[InterMine Dev] speeding up data loading

Julie Sullivan julie at flymine.org
Tue Aug 25 11:17:08 BST 2009


> Does this seem right to you?  Anything in particular I can do to speed 
> it up?  It takes 33 minutes to load all 3 files.

Sierra,

How many items does your converter store?  (I think) InterMine averages 100,000 
objects/minute.  This varies by source though.

There are a few things you can do to speed things up.

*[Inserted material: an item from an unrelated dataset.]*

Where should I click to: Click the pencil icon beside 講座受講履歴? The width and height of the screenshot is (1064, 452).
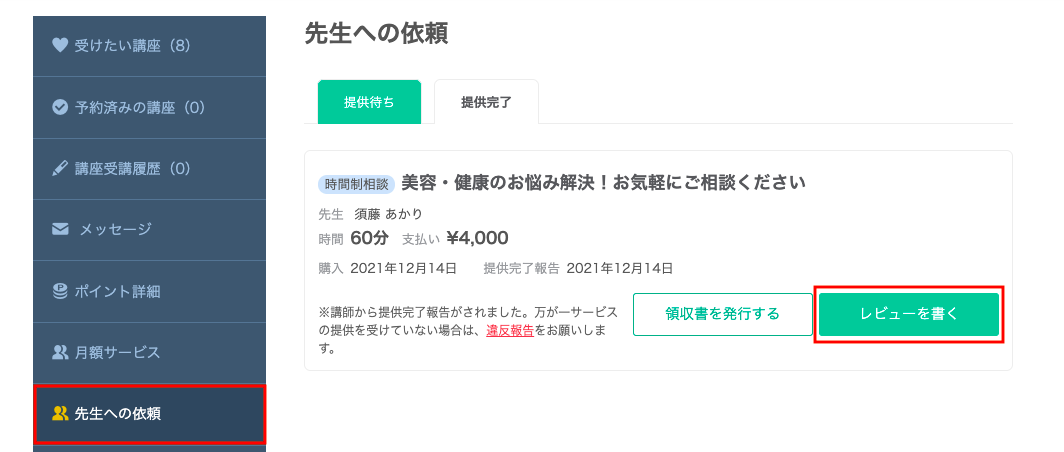point(60,168)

1. Don't keep items in memory.

We need to keep maps in our converters so when we come across an anatomy term, 
for example, we can look in the map and make sure that we haven't created this 
term before.

However, we don't need to keep the entire item, we only need its identifier. 
You can use the getIdentifier() method on the item to get that, and it'll return 
the item's unique id, eg 2_1.  So your maps would look like this instead:

	anatomies.put(primaryIdentifier, item.getIdentifier());

This will save on memory and speed up your converter.

2. Check store order.

I think you are okay on this, but sometimes changing the store order can speed 
things up:

	http://www.intermine.org/wiki/DataLoadingPerformance

3. Connect directly to an Informix database.

I think processing text files is just fine but I think it's a good idea that you 
know this option is available.  For SGD's converter, we don't process text files 
but instead connect directly to an Oracle database.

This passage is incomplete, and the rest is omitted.